Mais des coups de feu nous sont encore tirés sur notre gauche probablement par des fantassins Zaian qui ont pris dans les rochers la place des goumiers remontés à cheval. Un goumier est atteint. Il chancelle, se raccroche à la crinière de son cheval : il se dirige vers moi, stoïque, cramponné d’une main au pommeau de sa selle, de l’autre maintenant ses intestins qui sortent de son ventre ouvert. Pas facile de soigner des blessés quand l’ennemi vous harcèle. Tout en marchant – car nous avons repris rapidement notre marche vers M’rirt avant que des renforts arrivent à l’ennemi- je découpe à grands coups de ciseaux les cuirs et les vêtements du goumier que j’ai étendu sur une civière de bât. Je mets à nu son ventre ensanglanté. Je le panse. Le canon de M’rirt, qui tonne à son tour, fait sauter le mulet. Je fais au blessé une piqûre de caféine, tout en courant auprès du mulet qui trottine, stimulé malgré mes imprécations, par le muletier affolé.

Le poste de M’rirt apparaît enfin, tout rouge dans ses murs d’argile, bien frêle au milieu de toutes ces montagnes révoltées, mais fort, très fort, de ses canons et de ses fusils, de ces mitrailleuses et de sa T.S.F., dont la grande et fine antenne est plantée dans l’herbe verte de la plaine comme une aiguille dans du velours.
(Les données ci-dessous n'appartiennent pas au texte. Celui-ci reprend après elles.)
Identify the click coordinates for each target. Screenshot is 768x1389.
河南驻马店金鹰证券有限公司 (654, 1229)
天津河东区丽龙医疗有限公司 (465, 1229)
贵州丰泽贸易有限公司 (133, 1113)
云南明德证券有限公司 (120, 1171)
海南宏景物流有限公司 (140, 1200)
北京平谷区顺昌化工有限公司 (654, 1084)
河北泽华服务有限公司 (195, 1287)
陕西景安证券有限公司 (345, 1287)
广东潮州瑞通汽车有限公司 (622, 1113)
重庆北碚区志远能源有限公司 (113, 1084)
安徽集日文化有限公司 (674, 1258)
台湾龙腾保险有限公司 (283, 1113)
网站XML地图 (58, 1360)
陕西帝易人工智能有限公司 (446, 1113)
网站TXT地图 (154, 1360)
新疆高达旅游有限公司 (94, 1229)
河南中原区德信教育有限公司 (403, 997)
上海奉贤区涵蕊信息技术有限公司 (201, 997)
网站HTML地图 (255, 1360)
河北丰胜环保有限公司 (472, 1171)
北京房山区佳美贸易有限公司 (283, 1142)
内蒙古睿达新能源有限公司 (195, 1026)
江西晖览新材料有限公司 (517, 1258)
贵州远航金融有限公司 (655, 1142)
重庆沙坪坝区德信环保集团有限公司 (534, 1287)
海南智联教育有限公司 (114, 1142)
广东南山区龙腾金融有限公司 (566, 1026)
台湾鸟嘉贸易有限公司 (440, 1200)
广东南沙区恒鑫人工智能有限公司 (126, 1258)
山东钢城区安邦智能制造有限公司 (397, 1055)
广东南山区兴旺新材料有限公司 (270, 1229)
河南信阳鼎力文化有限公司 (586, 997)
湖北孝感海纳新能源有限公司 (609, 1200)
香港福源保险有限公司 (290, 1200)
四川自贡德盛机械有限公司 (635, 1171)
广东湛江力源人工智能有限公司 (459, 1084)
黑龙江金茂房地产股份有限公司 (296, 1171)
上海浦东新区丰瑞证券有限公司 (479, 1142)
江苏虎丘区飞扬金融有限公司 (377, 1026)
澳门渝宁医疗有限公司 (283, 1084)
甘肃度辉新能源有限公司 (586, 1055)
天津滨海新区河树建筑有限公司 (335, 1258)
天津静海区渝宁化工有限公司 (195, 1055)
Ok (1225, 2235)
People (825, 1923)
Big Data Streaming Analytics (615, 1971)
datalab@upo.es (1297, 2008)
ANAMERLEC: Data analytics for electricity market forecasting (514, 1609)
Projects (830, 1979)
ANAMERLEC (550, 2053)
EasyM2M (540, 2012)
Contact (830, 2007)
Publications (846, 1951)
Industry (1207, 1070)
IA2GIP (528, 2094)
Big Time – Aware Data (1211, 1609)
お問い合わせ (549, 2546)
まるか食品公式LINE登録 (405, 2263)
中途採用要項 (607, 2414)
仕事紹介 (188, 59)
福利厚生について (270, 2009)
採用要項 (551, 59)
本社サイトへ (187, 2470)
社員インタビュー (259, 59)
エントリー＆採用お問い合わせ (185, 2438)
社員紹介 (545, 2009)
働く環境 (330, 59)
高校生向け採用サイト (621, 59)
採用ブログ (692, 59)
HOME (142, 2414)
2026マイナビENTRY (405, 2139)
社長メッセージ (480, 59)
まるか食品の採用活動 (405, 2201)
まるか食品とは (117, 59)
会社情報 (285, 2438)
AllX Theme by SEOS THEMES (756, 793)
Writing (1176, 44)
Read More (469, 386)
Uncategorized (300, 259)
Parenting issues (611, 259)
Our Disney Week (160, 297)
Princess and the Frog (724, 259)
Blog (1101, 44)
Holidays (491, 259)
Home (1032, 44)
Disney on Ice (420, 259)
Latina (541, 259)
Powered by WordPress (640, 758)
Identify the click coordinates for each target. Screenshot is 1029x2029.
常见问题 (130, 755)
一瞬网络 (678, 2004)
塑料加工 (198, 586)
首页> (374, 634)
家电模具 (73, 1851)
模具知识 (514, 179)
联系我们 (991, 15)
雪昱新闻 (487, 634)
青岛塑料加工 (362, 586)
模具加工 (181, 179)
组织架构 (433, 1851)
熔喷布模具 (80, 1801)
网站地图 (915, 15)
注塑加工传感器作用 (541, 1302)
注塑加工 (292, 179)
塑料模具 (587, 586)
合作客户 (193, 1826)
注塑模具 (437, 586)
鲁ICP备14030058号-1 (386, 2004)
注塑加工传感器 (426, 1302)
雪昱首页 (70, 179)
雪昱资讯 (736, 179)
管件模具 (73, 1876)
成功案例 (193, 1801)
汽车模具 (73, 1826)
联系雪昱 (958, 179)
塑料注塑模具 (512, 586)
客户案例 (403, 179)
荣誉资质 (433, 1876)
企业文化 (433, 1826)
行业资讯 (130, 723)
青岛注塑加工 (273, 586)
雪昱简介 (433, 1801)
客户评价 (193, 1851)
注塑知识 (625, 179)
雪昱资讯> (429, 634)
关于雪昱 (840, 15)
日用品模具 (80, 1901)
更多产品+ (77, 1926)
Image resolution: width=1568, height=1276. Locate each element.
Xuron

Et nous entrons dans ma nouvelle demeure, mise en émoi par le combat, tandis que du haut du Taraft Rossi continue de mitrailler l’ennemi.

Vers midi, la pluie se met à tomber. La colonne en sera favorisée pour son retour, car les cavaliers marocains n’aiment pas évoluer sur un sol glissant. Et puis Rossi, du haut de sa montagne, les tient en respect tandis que nous déjeunons. Le médecin que je viens relever, étrange bonhomme spirite et visionnaire, ne dit mot, ne boit goutte et n’avale pas une bouchée. Il est très « embêté » d’avoir à passer ce soir au pied du Taraft et dans les gorges du Tanoualt…

A 13h, la colonne me laissant à M’rirt avec la farine et les pommes de terre du convoi, se remet en marche vers Lias. Pour la protéger, le canon du poste ouvre un feu très précis sur les groupes de cavaliers que nous voyons aller et venir entre le Taraft et la Gara de M’rirt.

Et tout se passe bien, comme nous l’apprend le lieutenant Durand après avoir accompagné avec ses spahis la colonne jusqu’aux gorges du Tanoualt.

Seul, mon goumier à qui je viens de recoudre le ventre, se lamente et se désespère.